Though, after what Rafael just said, part of me hopes we’ve been overheard … because I’m really hoping someone is going to try to stop me. Unluckily for me, when I glance over my shoulder to either side, that doesn’t seem to be the case.
I settle my glare back on Rafael.
“Really? That’s your idea?”
He just shrugs as I shake my head, my eyes glazing over as I stare off at the opposite wall.
“There’s got to be another way.”
Chapter Eight
Thankfully, it seems there is.
Not to say that Rafael’s idea isn’t actually brilliant.
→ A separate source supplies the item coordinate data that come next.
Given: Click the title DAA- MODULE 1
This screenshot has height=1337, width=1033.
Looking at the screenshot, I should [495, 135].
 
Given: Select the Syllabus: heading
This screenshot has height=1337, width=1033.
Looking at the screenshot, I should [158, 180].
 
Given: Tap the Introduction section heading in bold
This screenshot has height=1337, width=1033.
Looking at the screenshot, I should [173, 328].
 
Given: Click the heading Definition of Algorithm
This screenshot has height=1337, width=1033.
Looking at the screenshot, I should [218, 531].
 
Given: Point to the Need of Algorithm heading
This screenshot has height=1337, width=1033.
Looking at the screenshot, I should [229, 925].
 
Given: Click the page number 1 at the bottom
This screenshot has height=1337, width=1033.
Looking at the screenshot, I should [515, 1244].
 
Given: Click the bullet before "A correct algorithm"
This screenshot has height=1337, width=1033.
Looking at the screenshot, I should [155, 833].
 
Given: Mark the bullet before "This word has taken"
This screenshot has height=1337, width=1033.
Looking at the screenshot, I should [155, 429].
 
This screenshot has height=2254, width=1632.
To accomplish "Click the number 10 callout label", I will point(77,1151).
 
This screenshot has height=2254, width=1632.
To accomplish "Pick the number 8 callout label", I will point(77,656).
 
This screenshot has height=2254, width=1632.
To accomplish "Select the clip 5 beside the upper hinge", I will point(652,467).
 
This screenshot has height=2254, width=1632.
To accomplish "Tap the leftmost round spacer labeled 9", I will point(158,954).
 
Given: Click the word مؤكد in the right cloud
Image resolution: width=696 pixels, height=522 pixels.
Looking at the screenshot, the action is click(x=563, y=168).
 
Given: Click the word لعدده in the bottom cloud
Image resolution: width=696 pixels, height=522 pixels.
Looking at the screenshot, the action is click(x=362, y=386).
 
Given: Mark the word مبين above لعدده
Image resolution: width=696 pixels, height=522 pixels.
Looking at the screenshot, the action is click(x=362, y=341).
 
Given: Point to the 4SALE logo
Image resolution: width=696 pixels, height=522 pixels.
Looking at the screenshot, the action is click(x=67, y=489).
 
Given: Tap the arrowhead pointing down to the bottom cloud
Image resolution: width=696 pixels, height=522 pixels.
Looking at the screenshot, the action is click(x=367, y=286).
If I injure myself so that I need to keep my chest bandaged, voila … no one need see me naked. It wouldn’t last forever of course, but then my newfound reputation could come in handy—lean into the weirdo thing so I can claim that
I ended up liking the bandages or something.
Because no matter how thin I am, how much I smoke, how I change my walk, my hair, how often I perform my now-perfected ball shuffle, even the steamiest of shower rooms isn’t going to hide the fact that underneath it all, I’m actually a girl wearing two sports bras even though one would probably do.
So though I don’t have to throw myself down a flight of stairs, I am going to have to inflict a certain amount of bodily harm on myself in order to make this whole scheme work.
Maybe, even, if I’m really lucky I’ll find a way to injure myself so that I don’t have to play.
What kind of person have I become? Just a few weeks at Bleakwood, and I barely recognize myself.
But I don’t have time to really wonder. I have a task at hand, and it has to be done without delay. It has to be done now.
It’s a strange way to spend a Friday afternoon, wandering the school looking for ways to hurt myself. The more I wander, the more attractive Rafael’s suggestion sounds. Sure, I could throw myself out a window, but I’m not looking to paralyze myself. I could slip and fall in the kitchen … if I knew where the kitchen was.
If all I had to do was break a finger, a toe, sprain an ankle … those things I could do. But my chest … a chest injury … that’s harder to force. People don’t just sprain a rib by running into a doorway too hard. Not without questions, anyway. And that’s the last thing I want.